··· Sayfa metni
Bismillâhirrahmânirrahîm.
الْحَجُّ أَشْهُرٌ مَعْلُومَاتٌ فَمَنْ فَرَضَ فِيهِنَّ الْحَجَّ فَلَا رَفَثَ وَلَا فُسُوقَ وَلَا جِدَالَ فِي الْحَجِّ وَمَا تَفْعَلُوا مِنْ خَيْرٍ يَعْلَمْهُ اللَّهُ وَتَزَوَّدُوا فَإِنَّ خَيْرَ الزَّادِ التَّقْوَى وَاتَّقُونِ يَاأُولِي الْأَلْبَابِ
el-Haccü eşhurun ma’lûmât fe men ferada fîhinne’l-hacce fe lâ rafese ve lâ füsûka ve lâ cidâle fi’l-hacc ve mâ tef’alû min hayrin ya’lemhullâh ve tezevvedû fe inne hayre’z-zâdit-takvâ ve’t-tekûni yâ üli’l-elbâb.
Sadakallâhü’l-azîm.
Allahu Teâlâ hazretleri buyuruyor ki;
الْحَجُّ أَشْهُرٌ مَعْلُومَاتٌ
el-Haccü eşhurun ma’lûmât. “Haccetmek mâlum olan aylardır. Mâlum olan aylarda yapılan hac ziyareti hakiki hacdır.”
Bu mâlum olan aylar hangileridir?
İbrahim aleyhisselam Kâbe’yi bina etti, İsmail aleyhisselam aralarında yaşadı, ondan sonra hac yapılageldi. Eskiden beri Araplar’ın geleneklerine yerleşmiş olan mâlum aylar; Ramazan’dan sonra gelen Şevval ayı, Zilkâde ayı ve Zilhicce ayının onuna kadar olan zamandır. Bunlar üç ay oluyor, iki ay on gün oluyor. Âyet-i kerîmede;
“Hac; bilinen aylarda, halkın arasında mâlum olan bu aylarda yapılandır. Hac o zaman hac olur.” denmiş oluyor.
Geçen hafta da bir ara, söz arasında nesî’ –nun, sin, ye ve hemze ile– denilen bir cahiliye âdetinden bahsetmiştim.
Nesî’, hac mevsimlerini ve haccın zamanını değiştirme âdeti. Cahiliye devrinde Araplar bunu bazen yaparlarmış. Buradan, o nesî’ âdetine; haccın zamanını, mevsimini keyiflerine göre, kararlarına göre senenin şu mevsimine bu mevsimine, şu ayına bu ayına kaydırma âdetine de karşı kuvvetli bir ifade var:
“Öyle değil, hac sadece şu mâlum aylardadır.”
······
» İstekler:
1. Hac ayları üzerine metne göre aşağıdaki ifadeler doğru mu: (a) Mâlum aylar Şevval, Zilkâde ve Zilhicce'nin onuna kadar olan zamandır. (b) Kâbe'yi İsmail aleyhisselam bina etmiştir. (c) Nesî', haccın zamanını değiştirme âdetidir. Her biri için evet ya da hayır deyin ve metinden belirleyici sözleri aynen aktarın.
2. Hac ayları üzerine metinde konuşmacı nesî’ âdetinden daha önce ne zaman bahsettiğini söylüyor?
3. Hac ayları üzerine metni kaldığı yerden devam ettirin.
··· Listelenen kayıtlar
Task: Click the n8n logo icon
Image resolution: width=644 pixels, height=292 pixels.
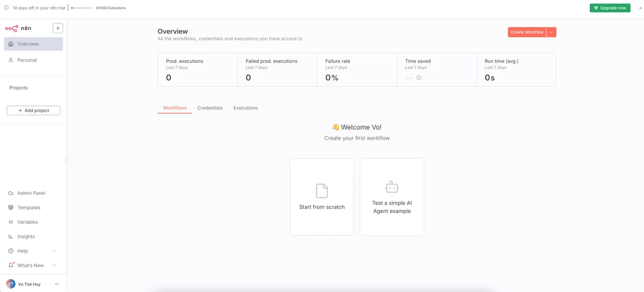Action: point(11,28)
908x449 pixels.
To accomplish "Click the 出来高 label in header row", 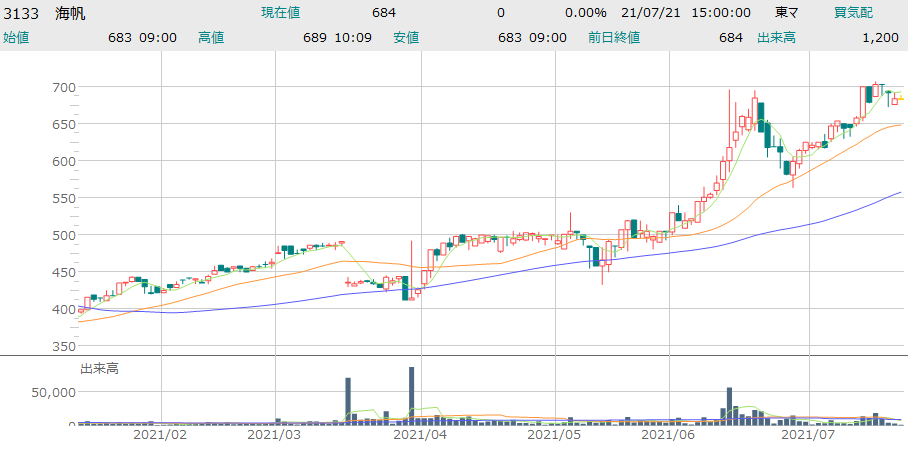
······
» Yazılı yanıtlar:
1.
(a) Evet: "Ramazan’dan sonra gelen Şevval ayı, Zilkâde ayı ve Zilhicce ayının onuna kadar olan zamandır."
(b) Hayır: "İbrahim aleyhisselam Kâbe’yi bina etti"
(c) Evet: "Nesî’, hac mevsimlerini ve haccın zamanını değiştirme âdeti."

2. Geçen hafta, söz arasında.

3.
Tabii Araplar’ın cahiliye devrinde yaptıkları yanlışlık, hac mevsimini değiştirmek, aylarını günlerini keyiflerine göre senenin muhtelif zamanlarına kaydırmak, tarihî bir şey. Ama bazı kimseler; “Hac kalabalık oluyor. Kalabalık olduğu için haccın başka zamanlarda da yapılması olsa rahat hac yapsalar…” gibi sözler ileri sürüyorlarmış.
Ben dışarıdan bunları duyuyorum. Ya bunlar hiç bu âyetleri okumuyorlar, bu âyetlerin tefsirlerinden haberleri yok ya da Allahu Teâlâ hazretleri, “Hac şu mâlum aylardadır.” dediği halde Allahu Teâlâ hazretlerine karşı geliyorlar! Ne kadar korkunç bir şey!
Tabii bunlar televizyonda, radyoda söylenince bunu bilmeyen ahali de; “Mâkul.” derse; o zaman Kur’ân-ı Kerîm’e, âyet-i kerîmeye ters düşmüş oluyor. Kur’ân-ı Kerîm’in karşısına, Allahu Teâlâ hazretlerinin ifadesinin karşısına çıkmış oluyor. Ne kadar büyük bir karışıklık, fitne ve kötü bir durum.
Demek ki mâlum aylardadır. Hac o zamandır. Onun dışında başka zamanda olmaz.
فَمَنْ فَرَضَ فِيهِنَّ الْحَجَّ
Femen ferada fî hinne’l-hac.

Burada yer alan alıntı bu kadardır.